Run a database integrity check first:
ntdsutil
activate instance ntds
integrity
This scans for low-level corruption. It takes a while on large databases. If it reports any errors, you need a repair:
ntdsutil
activate instance ntds
files
recover
The recover command fixes minor corruption by replaying transaction logs. If that fails, you're looking at a restore from backup or a rebuild.
But before you go nuclear, check if the database is just too big. Anything over 20 GB on a Windows Server 2012R2 or older box starts causing performance issues. On Server 2019 or 2022, you can push to 40 GB, but I wouldn't. If your database is bloated, demote the DC and rebuild it with a clean database.
The snapshot trick
One thing I've seen work twice: take a snapshot of the DC's system state (if you're on virtual hardware), then do a non-authoritative restore of the AD database via Directory Services Restore Mode (DSRM).
ntdsutil
activate instance ntds
authoritative restore
restore subtree "DN=corrupted,DC=yourdomain,DC=com"
This forces that specific object to be treated as authoritative. Use it only if you're sure all other DCs have the correct version. Otherwise you'll replicate bad data everywhere — ask me how I know.
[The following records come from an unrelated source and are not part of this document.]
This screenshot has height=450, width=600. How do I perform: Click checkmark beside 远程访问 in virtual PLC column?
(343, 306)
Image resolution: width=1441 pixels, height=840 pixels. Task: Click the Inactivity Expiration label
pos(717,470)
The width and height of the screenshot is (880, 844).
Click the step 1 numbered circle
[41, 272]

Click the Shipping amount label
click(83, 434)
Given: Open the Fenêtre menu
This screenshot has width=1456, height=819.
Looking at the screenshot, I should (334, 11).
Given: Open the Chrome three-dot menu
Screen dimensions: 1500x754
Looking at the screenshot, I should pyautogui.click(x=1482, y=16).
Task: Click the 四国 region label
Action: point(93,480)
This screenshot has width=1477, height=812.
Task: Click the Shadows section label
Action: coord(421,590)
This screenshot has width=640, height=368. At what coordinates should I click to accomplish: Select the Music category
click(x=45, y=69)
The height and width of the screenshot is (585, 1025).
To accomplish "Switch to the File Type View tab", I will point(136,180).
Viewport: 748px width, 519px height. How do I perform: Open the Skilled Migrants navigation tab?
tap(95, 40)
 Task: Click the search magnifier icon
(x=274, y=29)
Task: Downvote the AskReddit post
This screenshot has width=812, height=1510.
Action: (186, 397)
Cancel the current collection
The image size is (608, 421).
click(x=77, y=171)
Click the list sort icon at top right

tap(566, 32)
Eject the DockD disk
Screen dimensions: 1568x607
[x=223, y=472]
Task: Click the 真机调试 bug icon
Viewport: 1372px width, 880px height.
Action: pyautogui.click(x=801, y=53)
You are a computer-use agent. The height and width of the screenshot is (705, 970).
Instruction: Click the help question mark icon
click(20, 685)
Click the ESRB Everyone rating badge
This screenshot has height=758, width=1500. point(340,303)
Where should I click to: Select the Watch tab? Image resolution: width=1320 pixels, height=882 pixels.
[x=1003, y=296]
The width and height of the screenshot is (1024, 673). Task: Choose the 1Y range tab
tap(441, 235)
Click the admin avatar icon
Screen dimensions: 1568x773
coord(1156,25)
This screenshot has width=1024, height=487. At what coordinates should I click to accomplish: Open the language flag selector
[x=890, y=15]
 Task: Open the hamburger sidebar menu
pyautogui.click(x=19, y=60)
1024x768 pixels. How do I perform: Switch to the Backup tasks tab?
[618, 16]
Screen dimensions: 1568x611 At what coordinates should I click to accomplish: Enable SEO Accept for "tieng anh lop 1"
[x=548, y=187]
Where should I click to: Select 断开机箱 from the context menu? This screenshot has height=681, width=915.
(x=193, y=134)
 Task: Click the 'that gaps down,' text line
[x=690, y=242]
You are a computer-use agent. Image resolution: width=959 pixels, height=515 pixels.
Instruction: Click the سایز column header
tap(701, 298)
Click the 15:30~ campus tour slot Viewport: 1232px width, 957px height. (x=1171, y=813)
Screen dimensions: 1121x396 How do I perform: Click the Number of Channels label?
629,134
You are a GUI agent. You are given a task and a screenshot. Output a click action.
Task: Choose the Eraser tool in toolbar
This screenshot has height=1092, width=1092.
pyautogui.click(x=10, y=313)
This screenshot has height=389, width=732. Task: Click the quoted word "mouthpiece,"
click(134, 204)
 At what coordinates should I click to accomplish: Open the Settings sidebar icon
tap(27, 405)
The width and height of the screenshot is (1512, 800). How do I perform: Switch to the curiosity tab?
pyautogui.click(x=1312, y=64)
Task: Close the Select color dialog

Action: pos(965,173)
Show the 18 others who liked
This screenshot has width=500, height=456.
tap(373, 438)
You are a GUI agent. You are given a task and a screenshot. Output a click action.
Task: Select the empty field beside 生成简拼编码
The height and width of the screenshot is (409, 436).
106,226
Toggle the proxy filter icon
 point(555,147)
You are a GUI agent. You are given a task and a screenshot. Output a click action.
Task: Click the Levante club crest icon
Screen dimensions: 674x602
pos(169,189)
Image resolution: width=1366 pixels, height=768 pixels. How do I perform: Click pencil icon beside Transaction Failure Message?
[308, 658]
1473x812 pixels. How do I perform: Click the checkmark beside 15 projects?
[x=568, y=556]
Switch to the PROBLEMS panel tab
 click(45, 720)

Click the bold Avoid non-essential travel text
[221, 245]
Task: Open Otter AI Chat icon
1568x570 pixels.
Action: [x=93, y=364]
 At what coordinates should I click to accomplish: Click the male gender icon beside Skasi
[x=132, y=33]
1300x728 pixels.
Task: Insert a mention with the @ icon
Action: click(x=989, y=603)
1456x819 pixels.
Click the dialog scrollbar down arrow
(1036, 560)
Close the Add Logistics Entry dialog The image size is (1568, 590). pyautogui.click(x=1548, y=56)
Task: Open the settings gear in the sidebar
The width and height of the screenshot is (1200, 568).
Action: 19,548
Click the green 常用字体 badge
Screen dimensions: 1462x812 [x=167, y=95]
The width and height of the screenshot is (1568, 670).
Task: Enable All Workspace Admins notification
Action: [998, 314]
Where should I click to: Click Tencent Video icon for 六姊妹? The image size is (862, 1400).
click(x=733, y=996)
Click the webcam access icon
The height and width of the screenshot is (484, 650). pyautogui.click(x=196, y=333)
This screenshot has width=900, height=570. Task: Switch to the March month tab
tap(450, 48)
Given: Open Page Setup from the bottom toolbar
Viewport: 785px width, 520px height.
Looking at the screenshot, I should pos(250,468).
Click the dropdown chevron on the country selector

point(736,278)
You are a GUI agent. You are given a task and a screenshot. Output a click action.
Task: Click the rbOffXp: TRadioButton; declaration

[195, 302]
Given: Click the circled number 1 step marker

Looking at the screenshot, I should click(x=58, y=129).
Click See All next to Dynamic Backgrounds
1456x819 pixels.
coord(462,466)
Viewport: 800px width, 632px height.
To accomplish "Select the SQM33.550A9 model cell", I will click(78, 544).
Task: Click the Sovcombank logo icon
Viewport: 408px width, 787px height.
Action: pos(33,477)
3. Tombstone lifetime mismatch between DCs
This one's sneaky. If you have DCs running different Windows Server versions (like 2008R2 and 2019), or if someone changed the tombstone lifetime manually, older DCs might think an object is still alive while newer ones have already deleted it.
Check the tombstone lifetime on every DC:
repadmin /showattr . "CN=Directory Service,CN=Windows NT,CN=Services,CN=Configuration,DC=yourdomain,DC=com" -filter:"(objectClass=ntdsDSA)" -atts:tombstonelifetime
The default is 60 days for pre-2008R2 DCs, 180 days for anything newer. If you see a mismatch, standardize on the higher value:
repadmin /setattr . "CN=Directory Service,CN=Windows NT,CN=Services,CN=Configuration,DC=yourdomain,DC=com" tombstonelifetime:180
Then wait for replication. This won't fix objects that already crossed the tombstone boundary — those need the lingering object removal from fix #1.
Quick-reference summary
| Cause | Fix | Tools |
|---|---|---|
| Replication conflict | Force sync, remove lingering objects | repadmin, dcdiag |
| NTDS corruption | Database integrity check, repair, or restore | ntdsutil, DSRM |
| Tombstone mismatch | Standardize tombstone lifetime across all DCs | repadmin /setattr |
Start with fix #1. It's the most common by a mile. If you still get the error after that, move to #2. And if you're mixing old and new DCs, jump straight to #3 first — it'll save you time.